Gambrill, though she has found steady work, has reached a similar conclusion.
“People want you to have a certain amount of education, a certain amount of experience, but you really aren’t paid what you’re worth,” she said. What’s more, “once you have experience in a certain industry, it’s really hard to change your career.”
Tough economics have caused young people to delay big purchases. Just 36.2 percent of households under age 35 owned a home as of the first quarter, down from 41.3 percent in the first quarter of 2008, Census data show.
Graduates who start on the wrong foot have fewer “training and promotion opportunities, resulting in a lasting disadvantage,” said Joseph Altonji, who co-wrote the Yale paper. Those who are unemployed or take jobs that don’t match their education can suffer skills depreciation, he added.
As of 2012, about 44 percent of recent grads worked in roles that don’t usually require a bachelor’s degree, up 10 percentage points from 2001, Federal Reserve Bank of New York researchers reported in January. They warned that such underemployment may cause “permanent negative effects on wages.”

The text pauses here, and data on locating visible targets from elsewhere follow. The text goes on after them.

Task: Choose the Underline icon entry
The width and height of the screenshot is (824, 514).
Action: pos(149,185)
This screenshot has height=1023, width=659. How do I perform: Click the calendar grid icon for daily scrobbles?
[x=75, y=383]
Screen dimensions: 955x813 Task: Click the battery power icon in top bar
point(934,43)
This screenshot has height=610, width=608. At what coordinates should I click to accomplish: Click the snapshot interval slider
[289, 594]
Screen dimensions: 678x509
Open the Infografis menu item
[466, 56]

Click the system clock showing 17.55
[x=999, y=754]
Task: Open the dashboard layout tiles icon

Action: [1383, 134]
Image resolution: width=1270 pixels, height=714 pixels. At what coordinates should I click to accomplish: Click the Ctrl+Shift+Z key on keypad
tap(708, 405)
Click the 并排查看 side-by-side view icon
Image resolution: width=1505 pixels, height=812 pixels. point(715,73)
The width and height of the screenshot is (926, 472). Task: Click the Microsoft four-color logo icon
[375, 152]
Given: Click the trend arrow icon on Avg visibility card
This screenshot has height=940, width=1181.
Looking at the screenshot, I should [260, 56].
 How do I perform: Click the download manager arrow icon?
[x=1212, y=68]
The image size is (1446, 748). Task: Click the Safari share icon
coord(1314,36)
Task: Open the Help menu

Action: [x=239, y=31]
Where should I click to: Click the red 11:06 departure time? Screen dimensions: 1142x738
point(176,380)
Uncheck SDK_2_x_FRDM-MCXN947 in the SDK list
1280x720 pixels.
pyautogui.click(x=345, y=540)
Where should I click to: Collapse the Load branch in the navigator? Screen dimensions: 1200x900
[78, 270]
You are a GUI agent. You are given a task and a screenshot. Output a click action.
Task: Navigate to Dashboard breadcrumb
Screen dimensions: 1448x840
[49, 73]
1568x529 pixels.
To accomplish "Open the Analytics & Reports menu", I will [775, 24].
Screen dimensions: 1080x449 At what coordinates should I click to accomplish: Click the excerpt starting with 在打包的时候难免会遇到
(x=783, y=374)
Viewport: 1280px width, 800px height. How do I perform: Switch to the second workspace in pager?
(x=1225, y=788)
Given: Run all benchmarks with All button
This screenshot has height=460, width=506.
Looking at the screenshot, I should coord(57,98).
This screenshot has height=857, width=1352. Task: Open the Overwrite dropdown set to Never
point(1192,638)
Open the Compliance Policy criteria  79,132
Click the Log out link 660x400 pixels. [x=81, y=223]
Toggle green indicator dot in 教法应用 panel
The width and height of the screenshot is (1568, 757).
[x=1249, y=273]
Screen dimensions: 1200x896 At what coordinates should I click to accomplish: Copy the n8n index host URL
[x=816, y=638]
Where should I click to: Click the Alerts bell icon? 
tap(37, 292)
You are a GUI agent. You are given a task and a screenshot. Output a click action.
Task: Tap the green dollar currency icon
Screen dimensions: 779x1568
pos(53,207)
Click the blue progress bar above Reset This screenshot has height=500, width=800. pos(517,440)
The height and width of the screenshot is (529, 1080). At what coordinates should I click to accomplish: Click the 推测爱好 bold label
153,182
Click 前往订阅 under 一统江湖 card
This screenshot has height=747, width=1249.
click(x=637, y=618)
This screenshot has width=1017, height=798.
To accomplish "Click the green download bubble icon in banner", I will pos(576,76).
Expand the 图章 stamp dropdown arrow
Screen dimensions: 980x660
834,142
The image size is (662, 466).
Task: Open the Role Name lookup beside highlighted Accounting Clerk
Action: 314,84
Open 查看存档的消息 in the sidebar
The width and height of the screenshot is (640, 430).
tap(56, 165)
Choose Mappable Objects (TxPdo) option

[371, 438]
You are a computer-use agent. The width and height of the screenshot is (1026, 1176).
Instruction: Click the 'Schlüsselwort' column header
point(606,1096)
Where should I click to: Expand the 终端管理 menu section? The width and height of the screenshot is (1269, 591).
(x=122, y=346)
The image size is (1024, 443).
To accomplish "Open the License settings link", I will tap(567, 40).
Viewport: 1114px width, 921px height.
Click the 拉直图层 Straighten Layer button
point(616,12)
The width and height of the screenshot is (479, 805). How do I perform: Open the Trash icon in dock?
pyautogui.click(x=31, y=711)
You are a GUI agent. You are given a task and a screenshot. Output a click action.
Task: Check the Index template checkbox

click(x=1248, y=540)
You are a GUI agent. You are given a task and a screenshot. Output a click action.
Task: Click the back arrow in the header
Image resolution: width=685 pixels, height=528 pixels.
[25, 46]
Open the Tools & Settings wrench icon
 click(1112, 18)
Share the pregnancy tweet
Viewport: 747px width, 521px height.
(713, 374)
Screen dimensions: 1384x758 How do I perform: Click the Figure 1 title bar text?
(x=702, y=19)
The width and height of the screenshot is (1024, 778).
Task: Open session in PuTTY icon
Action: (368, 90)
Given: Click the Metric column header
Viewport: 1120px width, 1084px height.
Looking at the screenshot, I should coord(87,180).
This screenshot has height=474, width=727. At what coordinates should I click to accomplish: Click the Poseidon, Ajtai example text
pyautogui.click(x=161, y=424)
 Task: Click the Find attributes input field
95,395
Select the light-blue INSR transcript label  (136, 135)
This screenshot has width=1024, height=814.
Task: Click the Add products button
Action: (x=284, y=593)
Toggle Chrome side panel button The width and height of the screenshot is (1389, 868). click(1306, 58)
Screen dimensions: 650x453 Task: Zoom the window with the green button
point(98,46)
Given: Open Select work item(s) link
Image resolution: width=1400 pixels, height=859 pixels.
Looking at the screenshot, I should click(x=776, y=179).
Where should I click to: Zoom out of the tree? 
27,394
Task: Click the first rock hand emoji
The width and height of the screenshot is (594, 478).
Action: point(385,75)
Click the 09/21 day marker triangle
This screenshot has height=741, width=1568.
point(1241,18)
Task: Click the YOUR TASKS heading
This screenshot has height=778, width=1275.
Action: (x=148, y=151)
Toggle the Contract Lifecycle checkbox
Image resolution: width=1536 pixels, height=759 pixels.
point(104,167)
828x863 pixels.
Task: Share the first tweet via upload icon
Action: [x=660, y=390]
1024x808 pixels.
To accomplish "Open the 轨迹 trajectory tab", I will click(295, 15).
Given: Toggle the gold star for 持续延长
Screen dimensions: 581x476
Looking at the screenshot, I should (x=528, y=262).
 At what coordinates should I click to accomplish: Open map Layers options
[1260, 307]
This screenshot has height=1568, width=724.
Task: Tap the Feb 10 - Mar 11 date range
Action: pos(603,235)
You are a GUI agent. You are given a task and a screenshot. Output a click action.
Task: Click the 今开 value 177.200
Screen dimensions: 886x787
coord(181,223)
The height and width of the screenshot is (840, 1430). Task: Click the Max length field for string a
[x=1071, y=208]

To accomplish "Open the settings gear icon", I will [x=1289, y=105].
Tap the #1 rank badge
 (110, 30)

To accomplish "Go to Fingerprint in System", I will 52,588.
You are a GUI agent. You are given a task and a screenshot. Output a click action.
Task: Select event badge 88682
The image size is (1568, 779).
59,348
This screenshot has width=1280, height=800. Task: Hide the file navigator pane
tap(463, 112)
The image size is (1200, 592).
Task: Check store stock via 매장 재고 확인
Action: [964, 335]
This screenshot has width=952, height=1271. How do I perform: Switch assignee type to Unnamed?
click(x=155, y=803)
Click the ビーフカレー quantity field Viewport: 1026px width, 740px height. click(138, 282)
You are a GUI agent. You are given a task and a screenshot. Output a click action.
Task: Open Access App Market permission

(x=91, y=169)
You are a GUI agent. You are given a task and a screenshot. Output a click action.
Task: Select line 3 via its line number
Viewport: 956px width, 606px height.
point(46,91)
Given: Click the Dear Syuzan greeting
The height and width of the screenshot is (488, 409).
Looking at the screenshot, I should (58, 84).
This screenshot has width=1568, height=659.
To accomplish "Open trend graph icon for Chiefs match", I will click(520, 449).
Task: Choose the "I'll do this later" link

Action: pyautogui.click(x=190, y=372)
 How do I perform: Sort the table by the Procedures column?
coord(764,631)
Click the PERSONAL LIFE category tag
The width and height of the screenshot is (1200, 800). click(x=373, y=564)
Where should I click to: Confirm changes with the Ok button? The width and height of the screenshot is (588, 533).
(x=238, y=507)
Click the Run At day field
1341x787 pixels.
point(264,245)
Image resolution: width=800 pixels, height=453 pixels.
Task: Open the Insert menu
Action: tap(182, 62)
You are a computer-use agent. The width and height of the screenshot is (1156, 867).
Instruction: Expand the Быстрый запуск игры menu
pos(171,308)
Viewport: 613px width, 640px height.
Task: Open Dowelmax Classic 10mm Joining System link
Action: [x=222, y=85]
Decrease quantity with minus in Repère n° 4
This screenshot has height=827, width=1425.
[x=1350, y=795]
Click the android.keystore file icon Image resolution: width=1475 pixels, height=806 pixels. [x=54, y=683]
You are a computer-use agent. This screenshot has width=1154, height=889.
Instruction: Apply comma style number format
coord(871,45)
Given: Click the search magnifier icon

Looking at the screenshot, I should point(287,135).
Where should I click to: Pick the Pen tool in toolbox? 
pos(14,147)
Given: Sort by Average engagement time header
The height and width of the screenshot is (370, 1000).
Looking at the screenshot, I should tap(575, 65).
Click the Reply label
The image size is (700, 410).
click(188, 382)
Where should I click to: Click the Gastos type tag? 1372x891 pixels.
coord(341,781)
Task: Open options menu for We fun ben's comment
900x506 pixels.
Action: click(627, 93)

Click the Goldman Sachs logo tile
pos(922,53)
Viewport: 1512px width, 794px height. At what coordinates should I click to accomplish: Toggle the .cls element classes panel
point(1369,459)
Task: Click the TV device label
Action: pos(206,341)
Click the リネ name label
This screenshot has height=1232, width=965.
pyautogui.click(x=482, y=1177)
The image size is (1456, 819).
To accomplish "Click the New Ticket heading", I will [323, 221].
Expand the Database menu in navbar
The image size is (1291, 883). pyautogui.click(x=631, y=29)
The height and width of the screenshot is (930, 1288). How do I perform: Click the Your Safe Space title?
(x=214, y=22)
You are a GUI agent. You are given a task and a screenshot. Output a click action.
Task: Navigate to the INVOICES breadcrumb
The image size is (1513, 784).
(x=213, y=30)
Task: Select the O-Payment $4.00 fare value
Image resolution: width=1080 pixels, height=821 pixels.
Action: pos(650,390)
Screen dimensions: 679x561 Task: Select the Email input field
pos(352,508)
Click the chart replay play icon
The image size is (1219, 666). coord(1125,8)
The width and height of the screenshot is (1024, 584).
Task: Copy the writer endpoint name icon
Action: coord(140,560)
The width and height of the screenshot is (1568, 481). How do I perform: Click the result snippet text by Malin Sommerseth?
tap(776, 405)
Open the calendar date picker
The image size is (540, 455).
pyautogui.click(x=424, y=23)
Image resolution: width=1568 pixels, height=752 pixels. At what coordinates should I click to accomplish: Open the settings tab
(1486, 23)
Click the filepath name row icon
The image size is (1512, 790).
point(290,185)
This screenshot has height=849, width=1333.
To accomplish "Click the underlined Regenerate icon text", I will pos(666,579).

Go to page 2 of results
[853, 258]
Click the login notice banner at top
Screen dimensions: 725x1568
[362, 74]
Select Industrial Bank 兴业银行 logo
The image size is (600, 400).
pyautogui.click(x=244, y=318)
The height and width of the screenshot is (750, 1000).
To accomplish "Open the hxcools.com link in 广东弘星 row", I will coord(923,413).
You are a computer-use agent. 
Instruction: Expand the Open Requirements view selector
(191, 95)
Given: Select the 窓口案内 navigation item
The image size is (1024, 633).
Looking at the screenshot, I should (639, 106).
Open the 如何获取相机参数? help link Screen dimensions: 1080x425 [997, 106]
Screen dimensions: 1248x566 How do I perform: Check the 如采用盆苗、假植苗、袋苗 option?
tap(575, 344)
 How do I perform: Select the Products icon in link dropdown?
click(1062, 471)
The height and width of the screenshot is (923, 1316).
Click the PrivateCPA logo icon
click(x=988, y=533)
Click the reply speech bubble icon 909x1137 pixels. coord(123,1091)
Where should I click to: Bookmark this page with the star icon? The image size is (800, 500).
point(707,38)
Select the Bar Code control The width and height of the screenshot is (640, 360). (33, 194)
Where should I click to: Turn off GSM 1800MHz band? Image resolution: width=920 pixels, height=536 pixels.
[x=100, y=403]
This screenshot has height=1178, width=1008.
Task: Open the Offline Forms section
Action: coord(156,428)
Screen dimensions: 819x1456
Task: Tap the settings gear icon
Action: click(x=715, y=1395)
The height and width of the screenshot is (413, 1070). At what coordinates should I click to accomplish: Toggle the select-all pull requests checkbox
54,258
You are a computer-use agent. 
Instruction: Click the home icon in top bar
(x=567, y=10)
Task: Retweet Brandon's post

Some graduates fare especially badly. Sixty percent or more of liberal arts and communications majors were unemployed or underemployed in 2009-2011. By contrast, three-quarters of engineering, education and health-care students held jobs matching their skills.
Just 33 percent of leisure and hospitality graduates found work requiring their degree in that period -- the least of any group in the New York Fed report.
There’s a cultural tendency to blame young people who get a poor start in the workforce, said Heather Boushey, chief economist at the Washington Center for Equitable Growth, an inequality-focused research group. “You’re seeing some of that around the millennials: ‘They’re so difficult in the workforce. They only want jobs where they can find fulfillment,’ when really they just want jobs,” she said.
Graduating in the aftermath of a recession “does have these lifetime impacts,” she said. Compounding the situation is the level of student debt. College loans “combined with underemployment and high unemployment among today’s graduates is a fairly toxic combination.”
Dana Katz, 27, is watching peers from Pennsylvania State University’s School of Hospitality Management in State College pay the price for graduating with the Class of 2009.
“I have a lot of friends, countless kids who I graduated with, who should have been put into a better place out of school because they were really promising, but there was nothing available,” said Katz, who works at Kimpton Hotels in Washington as an assistant director of finance. “Kids got put into a bad place to start, and it’s been reflected in their career path.”
Job-market healing is under way, so the Class of 2014 may fare better than their predecessors. Today’s graduates “are entering into a stronger labor market, full stop,” said Heidi Shierholz, an economist at the Economic Policy Institute in Washington.
Opportunities look brighter for Abigail Estevez, 22, and her classmates. She graduated from Penn State in December 2013 and landed a spot in the management-training program at the Waldorf Astoria in New York, turning down other offers. Many of her friends are in similar jobs.
“Right now, the market is fairly strong,” Estevez said. “I definitely think I’m in a good place.”